Research Methods & Rigor — plain-language explainer

The Research-Methods layer is the toolbox's catalog of study designs, statistical tests, assumption checks, remedies, and sampling methods — each one grounded in a cited source, naming when it fits and when it doesn't — so every number the platform ships arrives with its method visible instead of hidden behind a clean-looking figure.

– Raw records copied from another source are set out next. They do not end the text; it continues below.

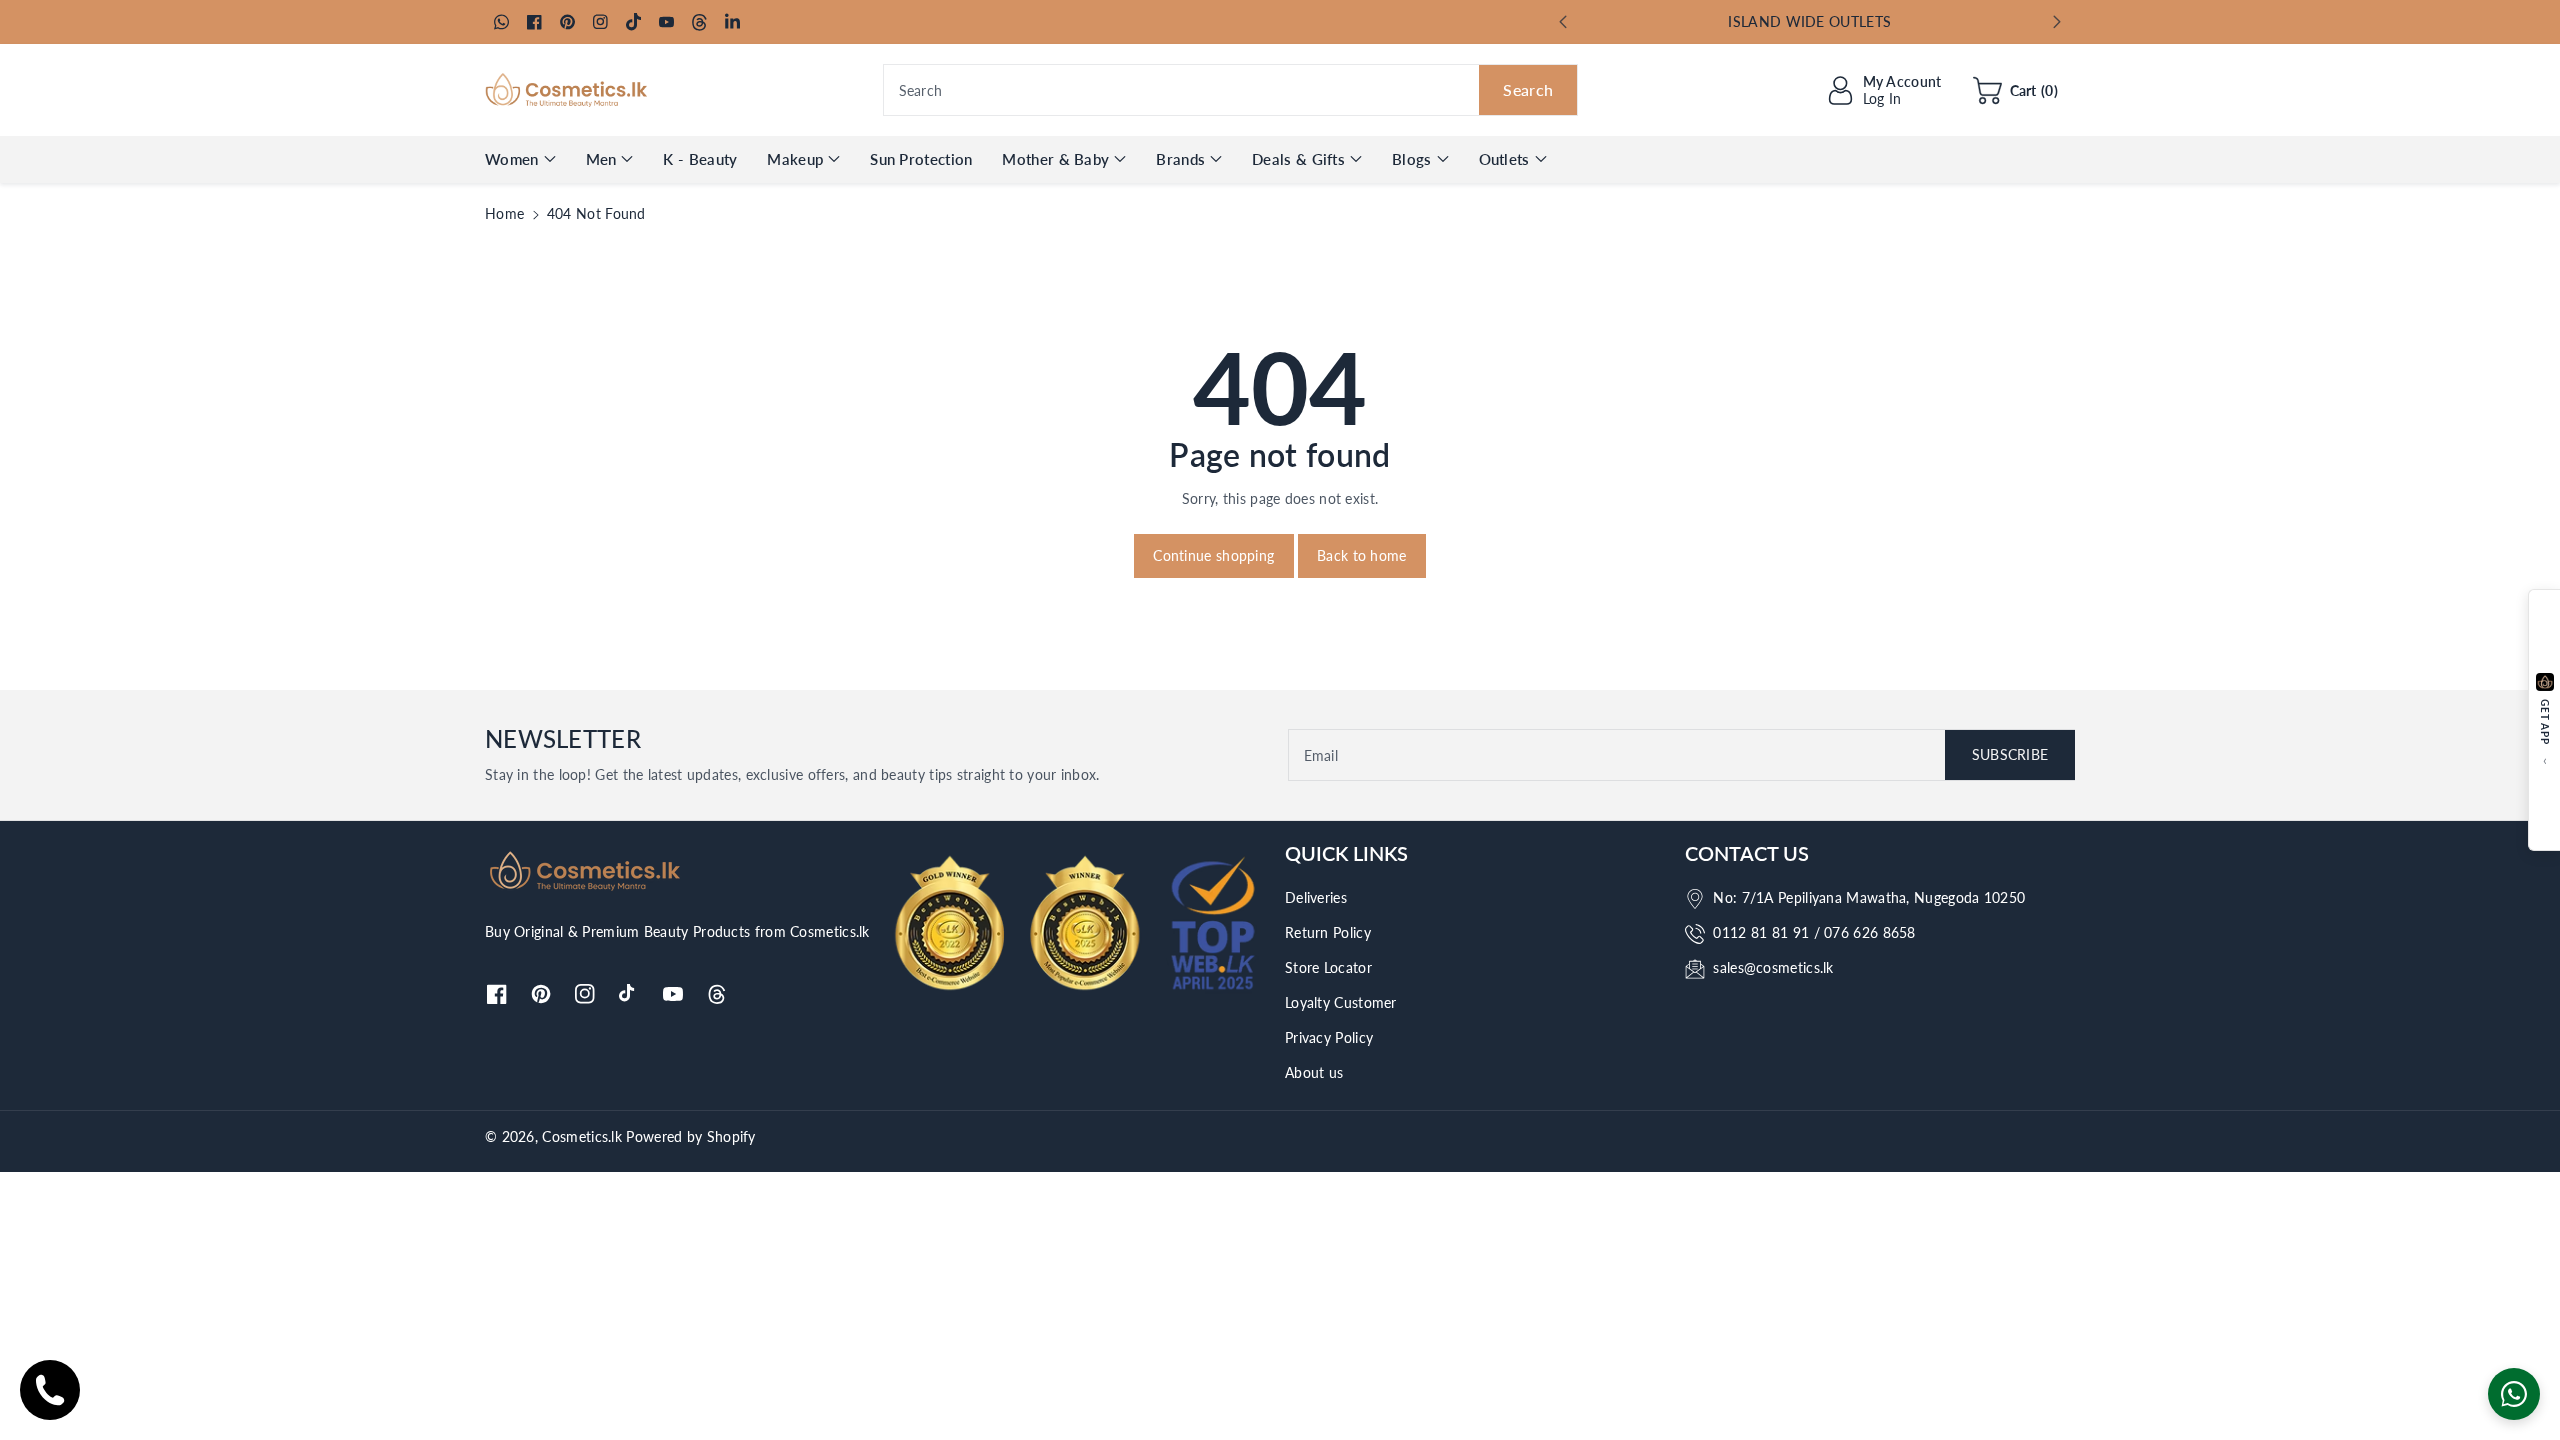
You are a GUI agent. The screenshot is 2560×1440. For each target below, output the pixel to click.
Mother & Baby (1055, 159)
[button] (2015, 90)
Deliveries (1316, 897)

A People Analytics Toolbox capability. Built to the portfolio Explainer Standard v1.0. Every claim below is grounded in the real code — the catalog + contract at src/lib/research-methods/ and the public surface at src/app/(marketing)/research-methods/ (the rigor-catalog browser). Anything not yet built is marked (TBD).

1. What good looks like

Good research methods means three things, and they are all checkable, not aspirational:

The right tool is named for the right job — and the wrong job. Every method in the catalog declares the conditions it is right for and, just as load-bearing, the conditions it is wrong for. A t-test with the wrong design behind it is a wrong answer wearing a confident number.
Every claim is cited, never invented. Each catalog entry resolves to a named source in the methods canon. When an assumption is violated, the remedy comes from that canon — not from a model's improvisation.
The catalog is wired to compute. Tests map to real statistical functions and to the chart that renders their result. This is not a glossary of methods you could in principle run; it is the methods the platform actually runs.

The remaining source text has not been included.